WORK REQUEST:
Write out exactly, please, the lines from the one containing "Given: Click inside the 字段值 input field" to the end of the material.

RECORDS TO PROCESS:
^^^^
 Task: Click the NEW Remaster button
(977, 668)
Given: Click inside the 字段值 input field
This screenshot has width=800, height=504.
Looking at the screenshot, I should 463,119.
^^^^
EXPECTED OUTPUT:
Given: Click inside the 字段值 input field
This screenshot has width=800, height=504.
Looking at the screenshot, I should 463,119.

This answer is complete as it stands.